CVE-2025-11739 Overview
CVE-2025-11739 is a deserialization of untrusted data vulnerability [CWE-502] disclosed in a Schneider Electric product. A locally authenticated attacker can send a crafted data stream that triggers unsafe deserialization, leading to arbitrary code execution with administrative privileges. The flaw requires local access and low privileges, but successful exploitation results in full compromise of confidentiality, integrity, and availability on the affected host.
The vulnerability was published to the National Vulnerability Database on March 10, 2026 and is documented in Schneider Electric Security Notice SEVD-2026-069-06.
Critical Impact
Successful exploitation grants attackers arbitrary code execution at administrative privilege level, providing complete control over the affected system.
Affected Products
- Schneider Electric product as identified in Security Notice SEVD-2026-069-06
- Specific product versions referenced in the vendor advisory
- See the Schneider Electric Security Notice SEVD-2026-069-06 for the authoritative list of impacted products and versions
Discovery Timeline
- 2026-03-10 - CVE-2025-11739 published to NVD
- 2026-03-11 - Last updated in NVD database
Technical Details for CVE-2025-11739
Vulnerability Analysis
The vulnerability stems from unsafe deserialization of attacker-controlled input. When the affected component processes a serialized data stream, it reconstructs objects without validating the type or contents of the serialized payload. This allows an attacker to embed gadget chains that execute code during the deserialization process.
Exploitation requires local access and a low-privileged authenticated session. Once an attacker delivers a crafted serialized object to the vulnerable interface, the application instantiates attacker-defined objects and invokes their methods. The resulting code executes in the security context of the receiving process, which runs with administrative privileges.

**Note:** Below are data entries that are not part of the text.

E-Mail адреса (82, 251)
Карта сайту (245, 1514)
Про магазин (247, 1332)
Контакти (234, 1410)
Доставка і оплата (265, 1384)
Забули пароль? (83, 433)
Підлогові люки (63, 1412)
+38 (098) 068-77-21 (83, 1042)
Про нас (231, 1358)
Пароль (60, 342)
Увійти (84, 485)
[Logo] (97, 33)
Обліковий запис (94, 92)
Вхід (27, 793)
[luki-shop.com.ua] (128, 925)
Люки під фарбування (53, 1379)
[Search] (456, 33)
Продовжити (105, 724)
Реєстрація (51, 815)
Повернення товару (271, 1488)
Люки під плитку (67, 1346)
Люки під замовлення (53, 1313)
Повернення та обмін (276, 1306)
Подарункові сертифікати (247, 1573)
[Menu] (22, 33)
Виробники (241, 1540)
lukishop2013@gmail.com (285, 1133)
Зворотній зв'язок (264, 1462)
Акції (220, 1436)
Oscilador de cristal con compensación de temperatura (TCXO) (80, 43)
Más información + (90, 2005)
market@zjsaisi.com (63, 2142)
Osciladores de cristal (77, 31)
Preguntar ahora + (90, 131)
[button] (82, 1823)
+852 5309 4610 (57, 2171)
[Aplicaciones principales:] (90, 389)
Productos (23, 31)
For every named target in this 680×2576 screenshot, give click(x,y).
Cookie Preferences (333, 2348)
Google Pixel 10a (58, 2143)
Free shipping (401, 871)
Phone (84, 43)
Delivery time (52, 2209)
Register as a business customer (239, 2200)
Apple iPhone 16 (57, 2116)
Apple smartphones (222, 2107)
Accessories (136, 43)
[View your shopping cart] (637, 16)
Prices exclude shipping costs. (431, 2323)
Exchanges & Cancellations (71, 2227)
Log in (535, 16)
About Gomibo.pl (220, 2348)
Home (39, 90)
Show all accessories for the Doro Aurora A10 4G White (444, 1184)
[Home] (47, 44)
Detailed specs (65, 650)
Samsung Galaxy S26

The outcome is a complete compromise of the host. Attackers can install persistence, modify configuration, tamper with industrial control logic, or pivot to connected systems. In operational technology environments, this can disrupt physical processes managed by the affected component.
Root Cause
The root cause is [CWE-502] Deserialization of Untrusted Data. The vulnerable code path accepts a serialized byte stream from a local interface and reconstructs objects without enforcing a type allowlist, signature verification, or integrity checks. Standard mitigations such as LookAheadObjectInputStream, serialization filters, or cryptographic signing of payloads are absent.
Attack Vector
The attack vector is local. An attacker must already hold authenticated access with low privileges on the host or have access to a local interprocess communication channel exposed by the application. The attacker then submits a crafted serialized payload to the vulnerable endpoint. No user interaction is required, and attack complexity is low. Detailed technical analysis is available in the Schneider Electric Security Notice SEVD-2026-069-06.
No verified public proof-of-concept code is available at the time of publication. Refer to the vendor advisory for technical specifics.
Detection Methods for CVE-2025-11739
Indicators of Compromise
- Unexpected child processes spawned by the affected Schneider Electric service running with administrative privileges
- Anomalous local IPC or named pipe traffic targeting the vulnerable component
- New scheduled tasks, services, or registry persistence created shortly after interaction with the affected application
- Outbound network connections initiated by the affected process to untrusted destinations
Detection Strategies
- Monitor process lineage for the affected service and alert on spawning of interpreters such as cmd.exe, powershell.exe, or scripting hosts
- Inspect local interfaces and IPC endpoints exposed by the application for serialized data patterns consistent with known gadget chains
- Enable application-level logging for deserialization events and correlate failures with subsequent process activity
Monitoring Recommendations
- Forward endpoint telemetry, including process creation, file writes, and network connections, to a centralized logging or SIEM platform for correlation
- Track authentication events on hosts running the affected software to identify local accounts that interact with the vulnerable component
- Baseline normal behavior of the Schneider Electric service and alert on deviations such as unexpected module loads or thread injection
How to Mitigate CVE-2025-11739
Immediate Actions Required
- Apply the vendor-supplied patch referenced in Schneider Electric Security Notice SEVD-2026-069-06 as soon as it is available for your product version
- Restrict local interactive and remote access to hosts running the affected software to administrators and required service accounts only
- Audit local accounts on affected hosts and remove unnecessary low-privileged users that could be leveraged for exploitation
- Segment operational technology networks to limit lateral movement from compromised engineering workstations
Patch Information
Schneider Electric has published remediation guidance in Schneider Electric Security Notice SEVD-2026-069-06. Review the advisory for fixed versions, upgrade procedures, and any vendor-recommended compensating controls.
Workarounds
- Disable or block local interfaces of the affected component if they are not required for operations
- Enforce application allowlisting on hosts running the affected software to prevent execution of unauthorized binaries dropped post-exploitation
- Apply host-based firewall rules to restrict IPC and local socket access to authorized processes only
- Increase monitoring on engineering workstations and other systems hosting the affected product until patches are deployed
Disclaimer: This content was generated using AI. While we strive for accuracy, please verify critical information with official sources.